Little Fires Everywhere
This insidious drama gets under the skin with its suggestive plotting, and since it takes until about the fifth episode to give anything away, the audience is hooked. The way the shows jumps around in time is very awkward, and the tone feels just a wee bit overwrought. But the cast is terrific, adults and teens alike, led by the adept Reese Witherspoon and Kerry Washington, who rise above their rather typecast roles. So it feels like a shame that the plot felt so obvious and predictable, even though the writers kept trying to throw us off the scent.
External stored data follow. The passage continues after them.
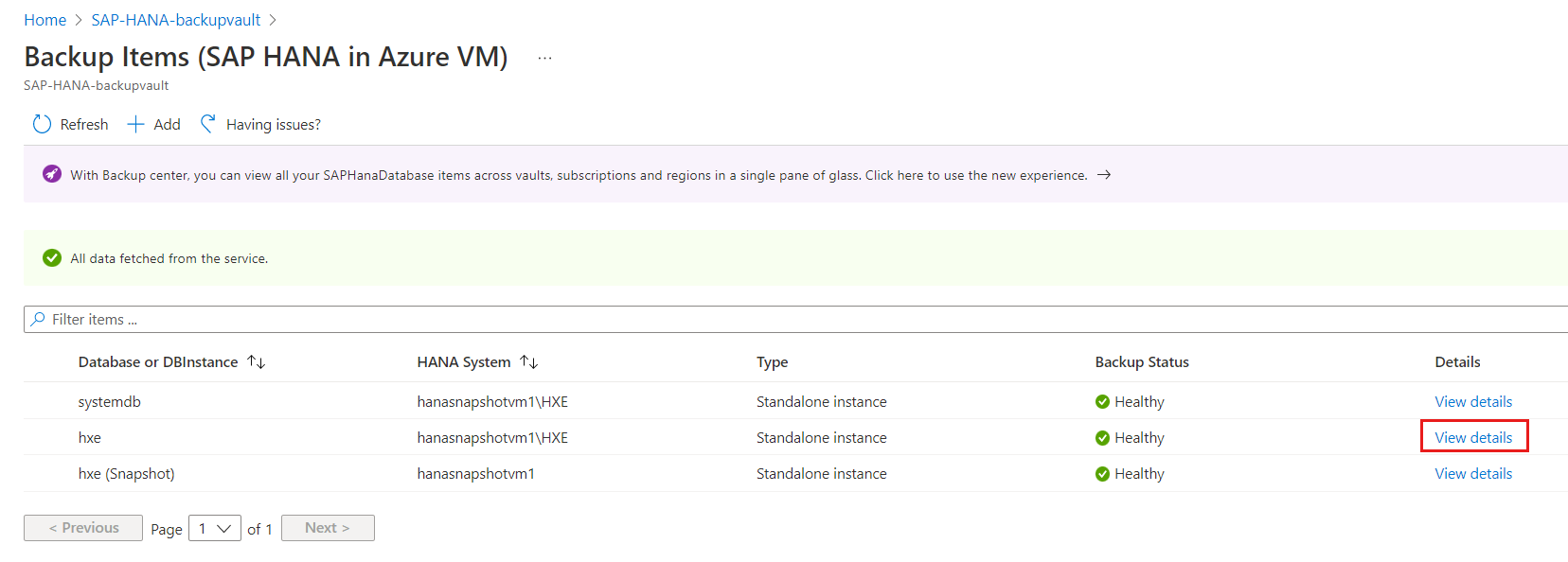
Task: Click the hxe (Snapshot) row name
Action: coord(126,474)
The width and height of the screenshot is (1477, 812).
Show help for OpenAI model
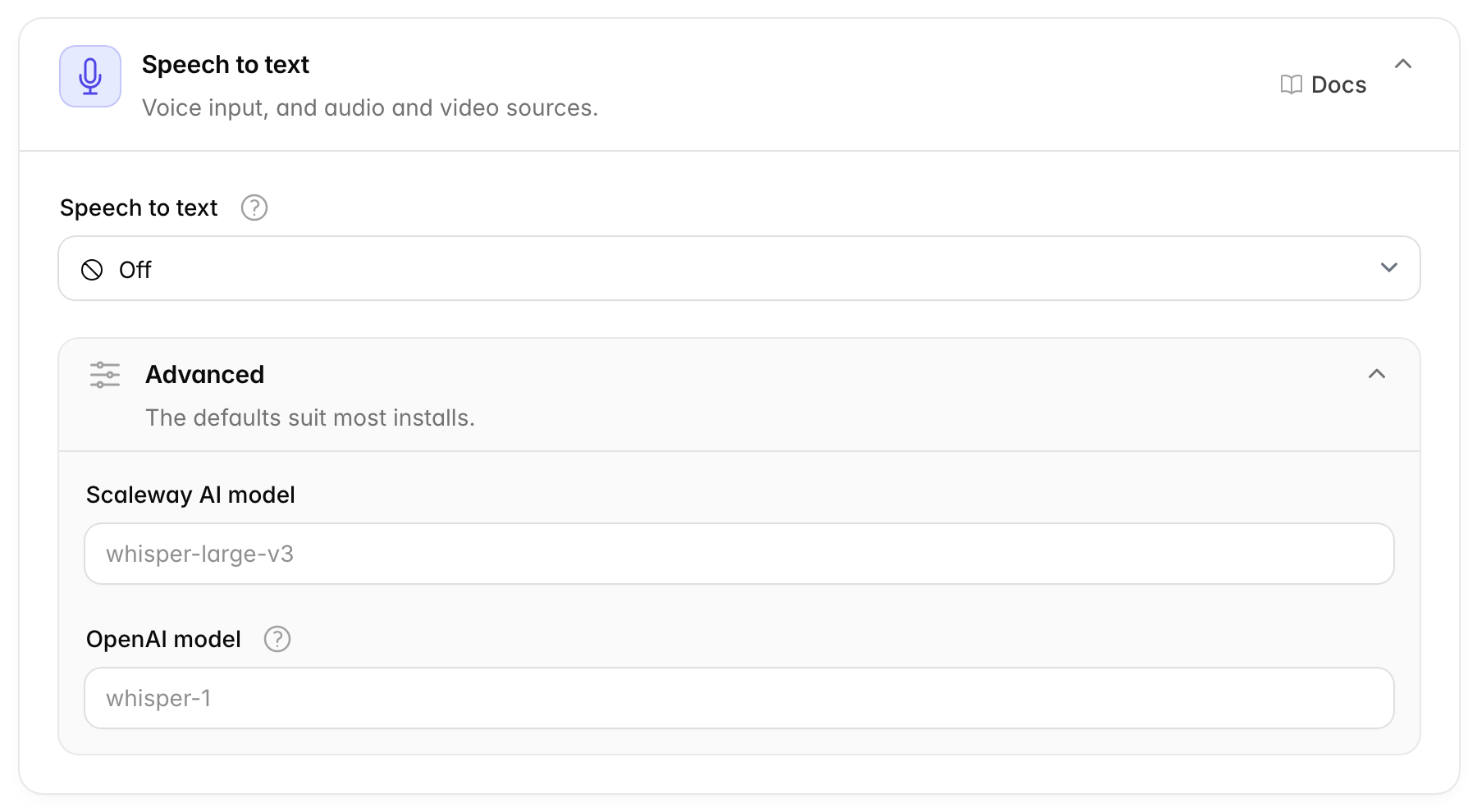[277, 639]
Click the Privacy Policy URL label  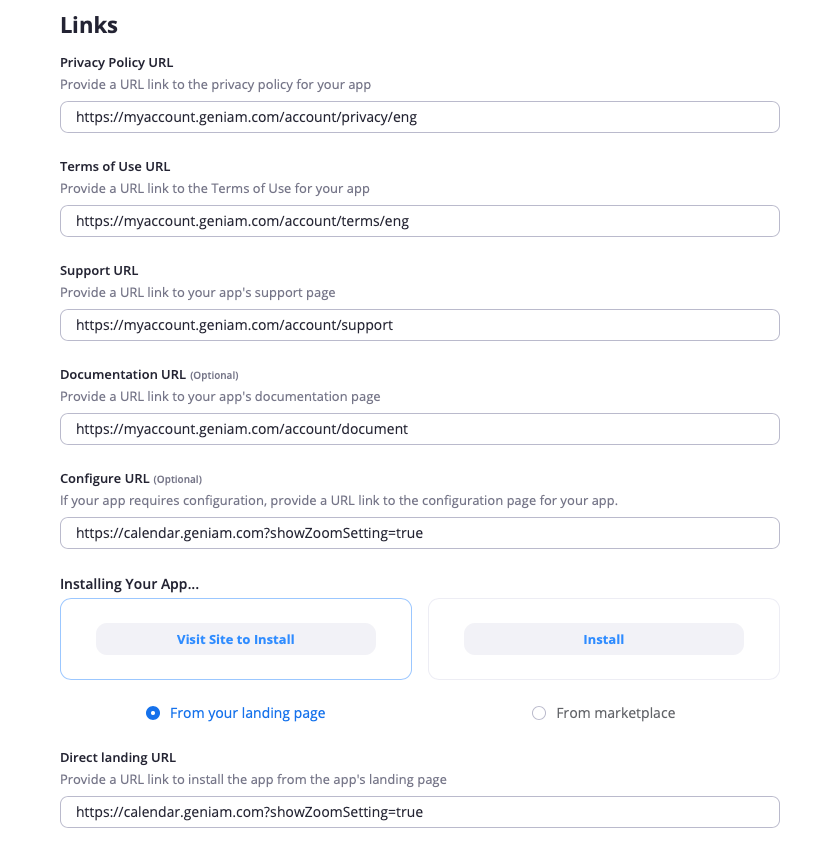pos(116,63)
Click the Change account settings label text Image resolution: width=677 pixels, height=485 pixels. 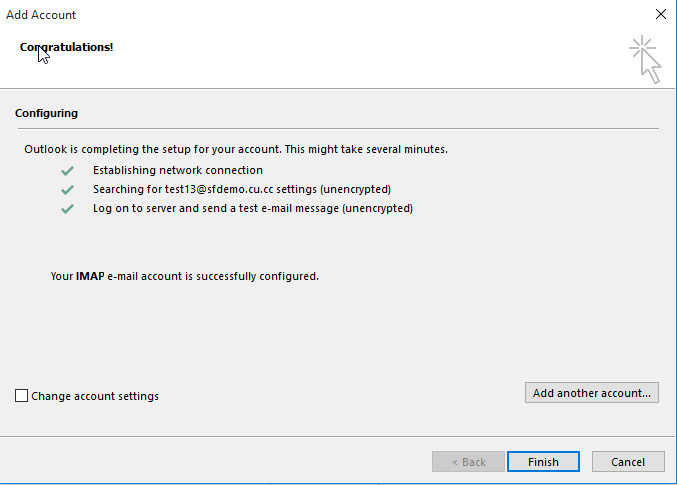point(95,396)
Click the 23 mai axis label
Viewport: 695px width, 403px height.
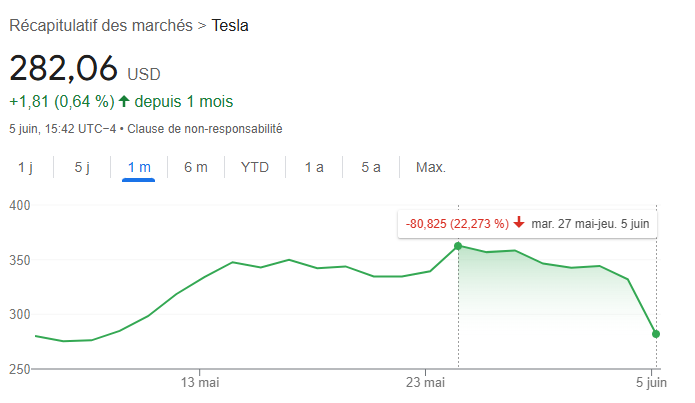426,382
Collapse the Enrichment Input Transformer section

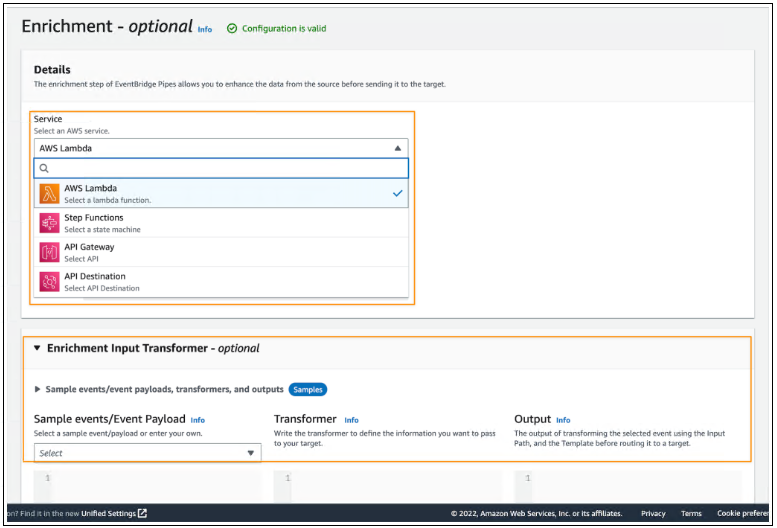tap(37, 349)
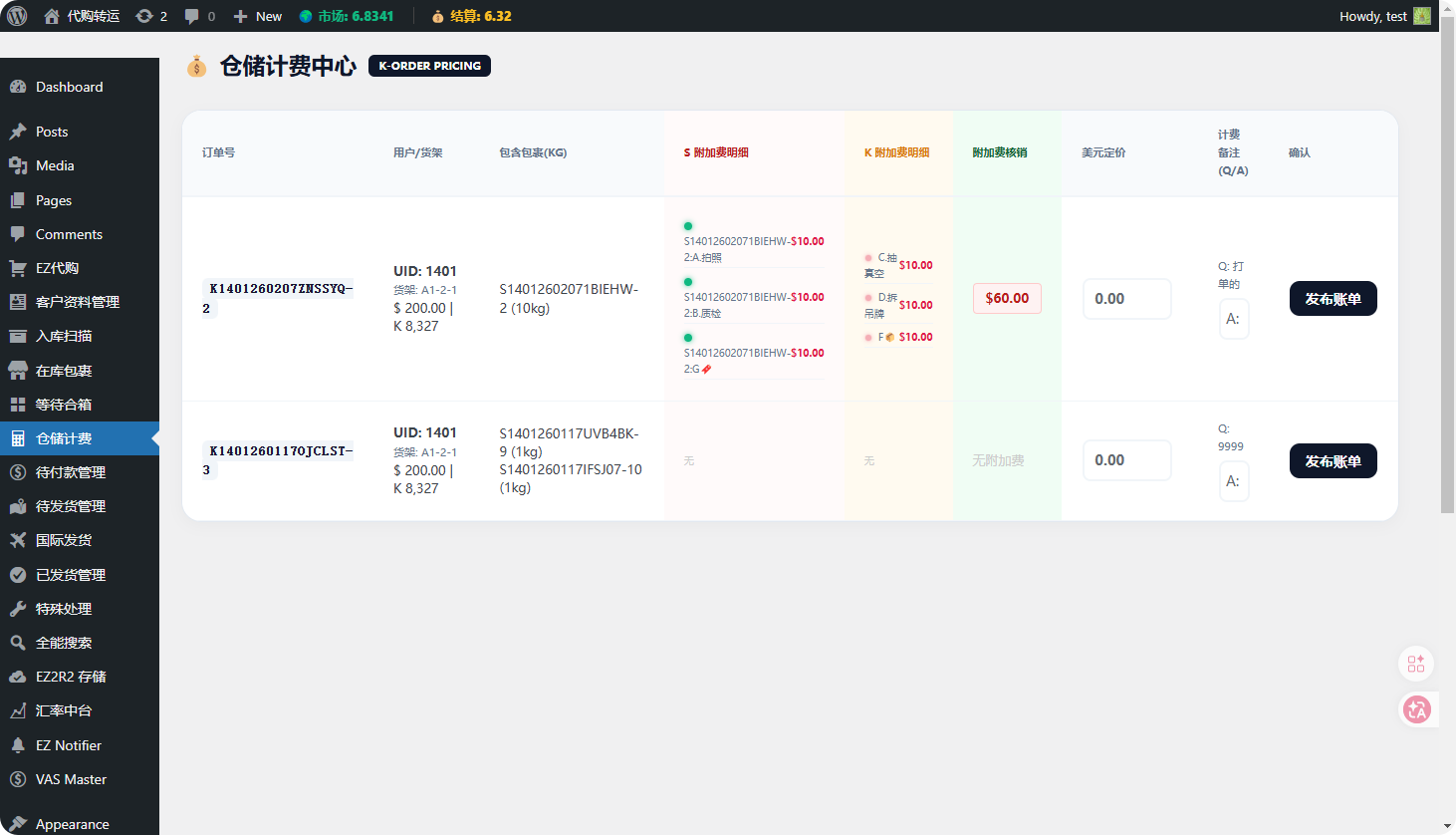
Task: Focus USD price field of first order
Action: pyautogui.click(x=1126, y=299)
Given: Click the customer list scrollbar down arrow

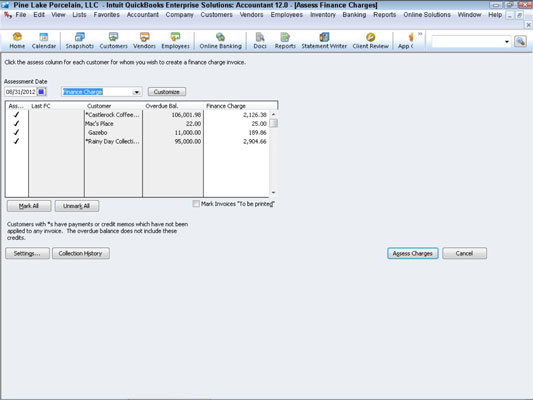Looking at the screenshot, I should (x=273, y=193).
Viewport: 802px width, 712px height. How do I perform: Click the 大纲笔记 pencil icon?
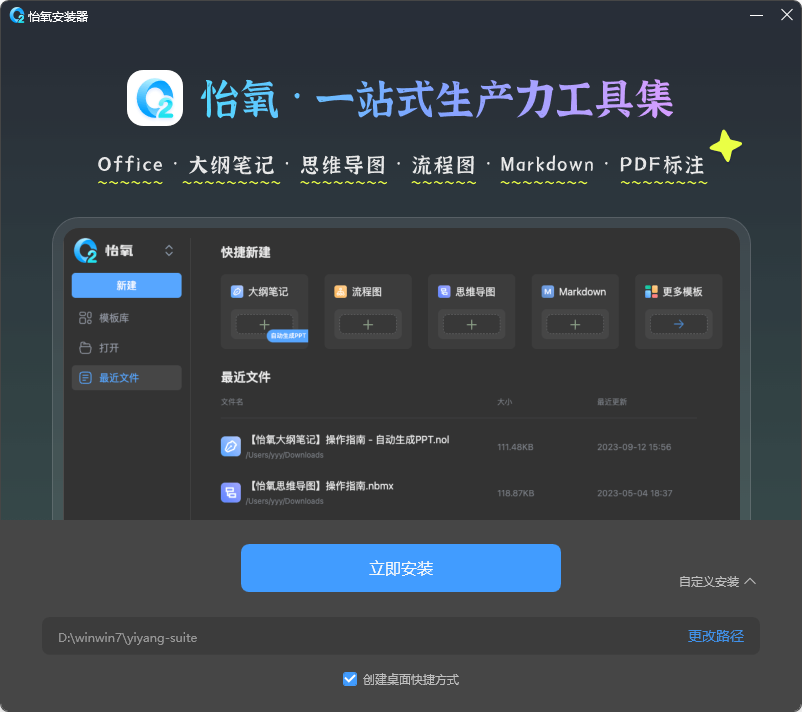point(237,291)
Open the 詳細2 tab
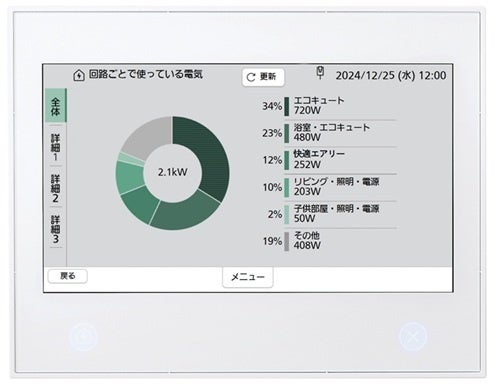495x385 pixels. (56, 188)
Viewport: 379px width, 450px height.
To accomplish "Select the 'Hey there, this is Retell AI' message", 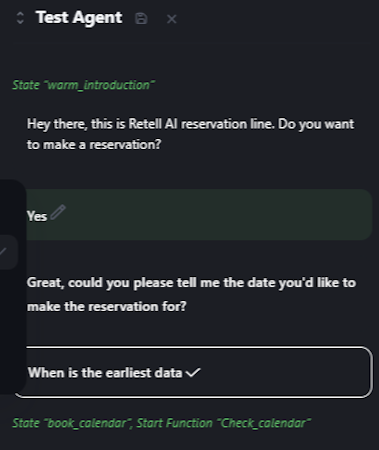I will pyautogui.click(x=190, y=134).
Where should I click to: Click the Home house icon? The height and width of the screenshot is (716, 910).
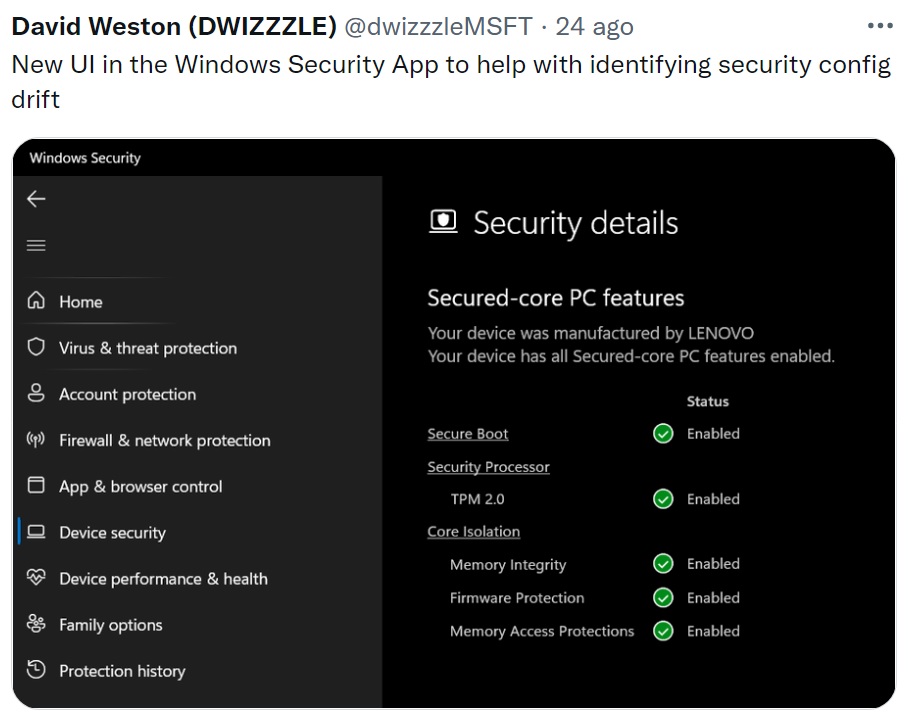click(36, 301)
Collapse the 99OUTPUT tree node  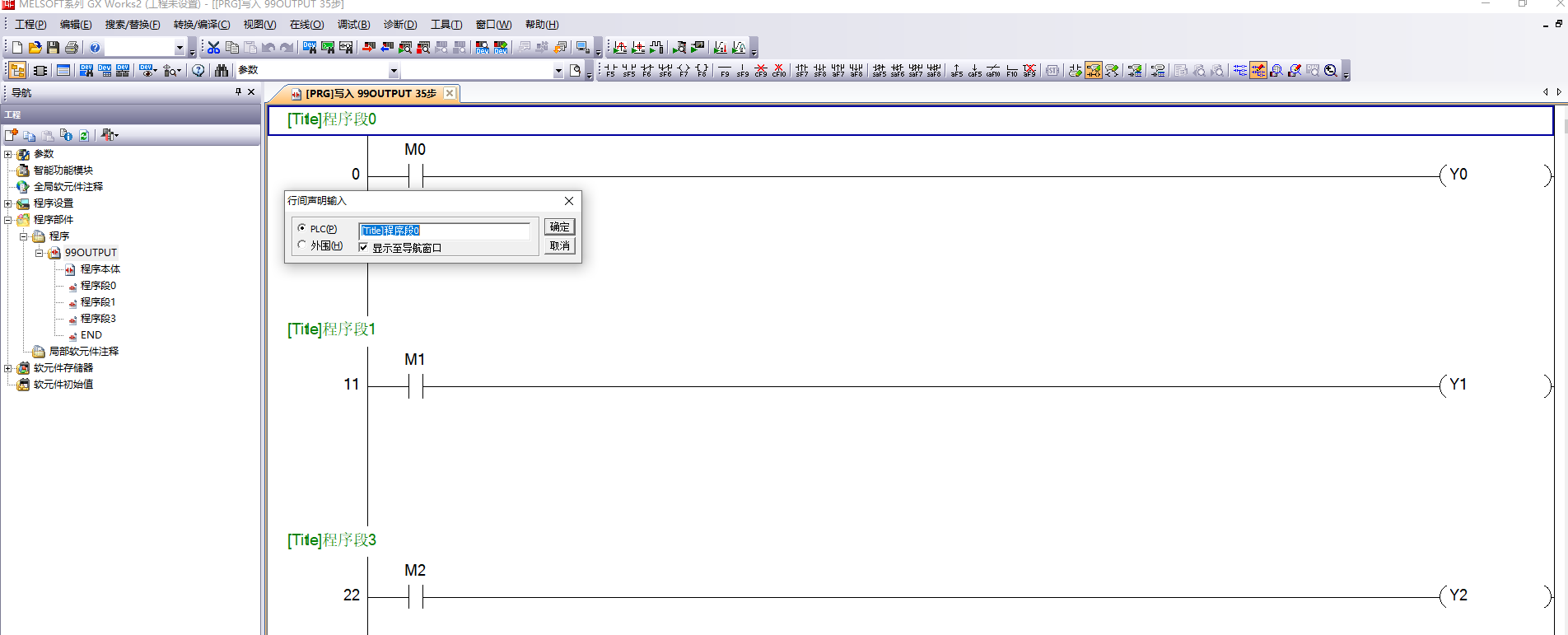[39, 253]
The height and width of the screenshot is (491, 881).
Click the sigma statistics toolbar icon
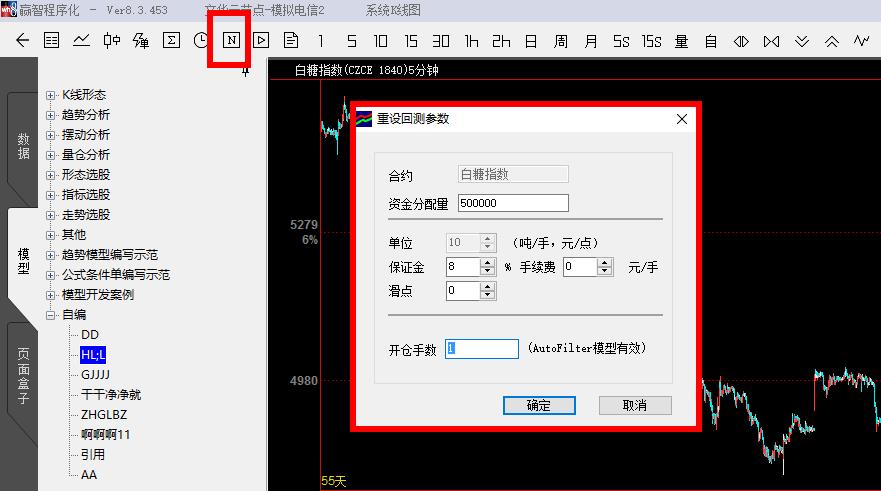coord(171,41)
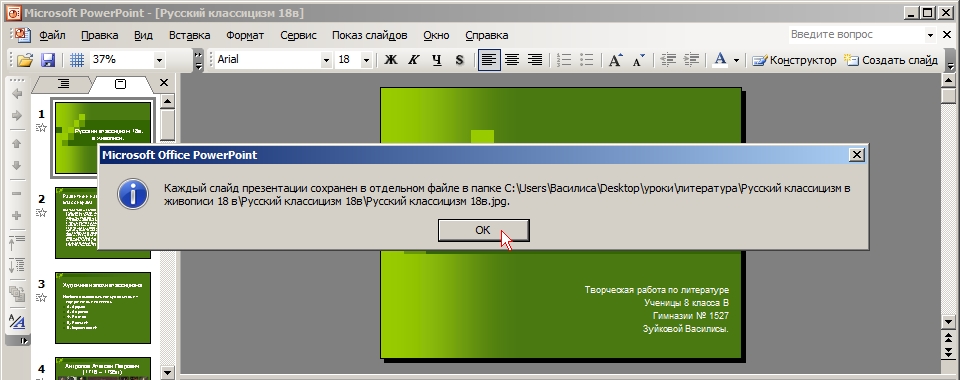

What starts as a rather silly stoner comedy, cleverly deepens into something far more interesting, with astonishing undercurrents that say powerful things about friendships, personal ambition and the surprising nature of raw talent. The series hits its stride in the seventh episode, taking on mental illness before delving into some properly pungent internalised issues about what it takes to become a star. And the final three episodes are simply genius. Dave Burd and his crew are terrific in the roles, plus some fabulous guest stars. It's rare to see a show that's unafraid to be both ridiculous and unapologetically complex at the same time. A must-see.
Dead to Me: series 2
Christina Applegate and Linda Cardellini are back for more chaotic black comedy as two women who are inexorably linked by a bond of friendship that's entangled with death and murder. Resurrecting James Marsden as the hitherto unknown identical twin brother of the season one villain/victim makes this show feel like a full-on soap opera. Which is of course entertaining, even though there's not much to it. It may be thoroughly ridiculous, hinging on a series of ludicrous coincidences, but the ongoing messiness of the characters and the way they are increasingly intertwined is enjoyable. And the actors manage to add clever subtext.
The Conners: series 2b
There aren't many shows that are tapping into the current zeitgeist as adeptly as this does, poking gentle fun at everyday annoyances linked to much more profound truths about how the current global economy and right-wing governments are crushing the working class. There are quiet comments on immigration, social services, entrepreneurialism, ageing and pop culture scattered among these terrific characters, finely performed across the board (just give Laurie Metcalf all the Emmys). And the way the storylines continually catch reality is both entertaining and brave.
Insecure: series 4
I've had problems with this show from the start. I keep watching because of the terrific cast, but the characters just get more and more self-absorbed, with increasingly insulting storylines. This doesn't serve any of the actors well, because it's just too pushy and contrived for the characters to engage with the audience. It's odd that Issa Rae writes this herself, undermining her own character's integrity (and wasting the terrific Jay Ellis in the process). Although other side roles fare better. And the way it's structured to stretch out plot strands over multiple seasons is cynical and annoying. I give up.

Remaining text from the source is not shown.